Secret handshake, decoder ring, and only meets at USITT.


----------



## Catherder (Sep 11, 2019)

TimMc said:


> Secret handshake, decoder ring, and only meets at USITT.



And covered in the blood of parent "volunteers" who supply such helpful commentary as "that's supposed to be a rose bush?" (actual quote from a parent during our production of Alice in Wonderland Jr last spring. The poor 9 year old painting it was crushed). 

I swear, the parents are 1,000x more of a pain in the ass than the kids.

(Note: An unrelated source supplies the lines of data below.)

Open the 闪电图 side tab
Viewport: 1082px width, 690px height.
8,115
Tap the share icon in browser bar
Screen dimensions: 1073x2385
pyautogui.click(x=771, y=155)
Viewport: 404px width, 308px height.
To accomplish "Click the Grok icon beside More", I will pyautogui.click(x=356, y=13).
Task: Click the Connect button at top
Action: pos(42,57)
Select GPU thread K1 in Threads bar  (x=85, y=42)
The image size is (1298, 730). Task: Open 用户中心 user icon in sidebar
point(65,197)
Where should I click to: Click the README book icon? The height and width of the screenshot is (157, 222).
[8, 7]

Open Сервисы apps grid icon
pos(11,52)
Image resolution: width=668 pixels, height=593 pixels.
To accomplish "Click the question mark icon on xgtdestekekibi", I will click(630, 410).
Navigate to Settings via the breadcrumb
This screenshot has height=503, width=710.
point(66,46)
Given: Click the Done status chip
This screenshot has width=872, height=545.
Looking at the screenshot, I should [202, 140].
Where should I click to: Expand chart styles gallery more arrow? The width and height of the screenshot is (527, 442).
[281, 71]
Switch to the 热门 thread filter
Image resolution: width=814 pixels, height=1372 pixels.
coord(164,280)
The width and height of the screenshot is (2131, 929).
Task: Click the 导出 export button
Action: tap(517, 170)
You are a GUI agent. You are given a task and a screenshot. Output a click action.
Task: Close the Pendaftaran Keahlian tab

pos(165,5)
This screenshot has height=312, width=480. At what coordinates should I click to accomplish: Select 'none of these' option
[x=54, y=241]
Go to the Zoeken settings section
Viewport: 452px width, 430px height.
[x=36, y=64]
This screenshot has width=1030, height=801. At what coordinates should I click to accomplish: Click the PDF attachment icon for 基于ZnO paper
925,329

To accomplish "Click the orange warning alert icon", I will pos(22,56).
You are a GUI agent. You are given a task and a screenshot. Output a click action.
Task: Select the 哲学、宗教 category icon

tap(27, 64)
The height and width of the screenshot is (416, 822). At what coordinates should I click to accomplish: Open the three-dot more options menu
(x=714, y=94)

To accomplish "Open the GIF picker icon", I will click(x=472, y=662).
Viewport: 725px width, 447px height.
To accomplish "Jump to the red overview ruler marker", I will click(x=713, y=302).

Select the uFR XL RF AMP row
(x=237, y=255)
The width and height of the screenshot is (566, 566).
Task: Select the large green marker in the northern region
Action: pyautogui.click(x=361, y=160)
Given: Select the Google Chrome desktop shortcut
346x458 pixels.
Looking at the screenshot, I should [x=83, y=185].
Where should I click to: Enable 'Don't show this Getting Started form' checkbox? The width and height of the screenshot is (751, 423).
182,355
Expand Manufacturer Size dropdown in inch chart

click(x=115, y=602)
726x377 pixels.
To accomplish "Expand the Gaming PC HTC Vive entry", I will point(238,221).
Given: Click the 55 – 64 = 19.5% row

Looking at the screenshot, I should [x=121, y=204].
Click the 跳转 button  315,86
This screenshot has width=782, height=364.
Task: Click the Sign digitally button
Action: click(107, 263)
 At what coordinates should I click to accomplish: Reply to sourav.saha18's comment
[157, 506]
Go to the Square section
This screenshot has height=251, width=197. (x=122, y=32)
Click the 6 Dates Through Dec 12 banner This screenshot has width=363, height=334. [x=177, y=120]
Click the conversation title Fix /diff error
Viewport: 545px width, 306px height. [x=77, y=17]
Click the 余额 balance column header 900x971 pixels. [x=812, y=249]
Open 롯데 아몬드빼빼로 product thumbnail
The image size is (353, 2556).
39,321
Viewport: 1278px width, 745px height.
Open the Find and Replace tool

And yes, @BillConnerFASTC - that was a good idea. In truth, this can be a bit intimidating for an amateur like me. I'm trying to educate myself as best as I can, and you all have been a _*great*_ help. For real. The way I see it, just because these kids go to a crappy public school with no arts program doesn't doom them to have a less than theater experience. If I can learn how to do something the right way and pass it along to them I will. But I'm also not in a position to go order a short throw projector or custom painted drops or $1,000 worth of fake foliage. Again, crappy public school that puts on two shows a year. Might be nice to have an amateur hour forum someplace, but still let us all be confident that we are getting/giving good sound advice. There's some sketchy stuff on the interwebs. My $0.02.


----------



## BillConnerFASTC (Sep 11, 2019)

Catherder said:


> I swear, the parents are 1,000x more of a pain in the ass than the kids.



Like the Boy Scouts (or Scouts USA now?). The Scouts will survive almost anything. Adult leaders not so much. Much more serious health risks. And probably a source of many problems as well.

Kids are amazingly resilient.


----------